• [Work required]: From the records that follow, copy every line in which "agent" appears.

*** Task input Section Begins ***

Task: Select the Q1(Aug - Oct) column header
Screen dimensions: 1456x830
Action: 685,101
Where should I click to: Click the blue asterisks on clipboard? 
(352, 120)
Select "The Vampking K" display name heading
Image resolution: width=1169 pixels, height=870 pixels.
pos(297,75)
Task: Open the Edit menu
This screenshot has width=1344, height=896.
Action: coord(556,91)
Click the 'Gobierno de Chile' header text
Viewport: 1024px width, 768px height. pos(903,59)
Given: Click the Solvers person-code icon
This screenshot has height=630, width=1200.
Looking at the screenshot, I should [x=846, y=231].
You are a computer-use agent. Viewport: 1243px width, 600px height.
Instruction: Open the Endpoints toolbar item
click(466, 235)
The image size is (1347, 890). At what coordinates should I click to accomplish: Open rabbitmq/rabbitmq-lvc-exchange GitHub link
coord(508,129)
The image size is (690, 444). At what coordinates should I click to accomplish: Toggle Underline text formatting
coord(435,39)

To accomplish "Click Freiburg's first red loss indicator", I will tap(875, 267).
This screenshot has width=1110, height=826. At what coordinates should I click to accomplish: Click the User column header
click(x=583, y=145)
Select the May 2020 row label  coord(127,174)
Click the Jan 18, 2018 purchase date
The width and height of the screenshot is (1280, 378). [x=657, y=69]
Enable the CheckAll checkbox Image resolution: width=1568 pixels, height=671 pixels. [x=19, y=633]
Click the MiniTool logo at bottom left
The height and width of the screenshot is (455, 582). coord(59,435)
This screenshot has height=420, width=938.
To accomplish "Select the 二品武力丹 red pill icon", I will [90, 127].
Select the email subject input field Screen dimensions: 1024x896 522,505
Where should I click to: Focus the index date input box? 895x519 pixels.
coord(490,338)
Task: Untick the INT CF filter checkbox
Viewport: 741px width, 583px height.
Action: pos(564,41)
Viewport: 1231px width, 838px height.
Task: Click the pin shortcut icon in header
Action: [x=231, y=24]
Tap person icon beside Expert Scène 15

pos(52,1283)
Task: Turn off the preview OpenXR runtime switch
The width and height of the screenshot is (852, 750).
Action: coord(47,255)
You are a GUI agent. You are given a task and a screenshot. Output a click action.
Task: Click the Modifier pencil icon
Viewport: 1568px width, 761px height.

*** Task input Section Ends ***

• [Answer to this problem]:
You are a computer-use agent. Viewport: 1243px width, 600px height.
You are a GUI agent. You are given a task and a screenshot. Output a click action.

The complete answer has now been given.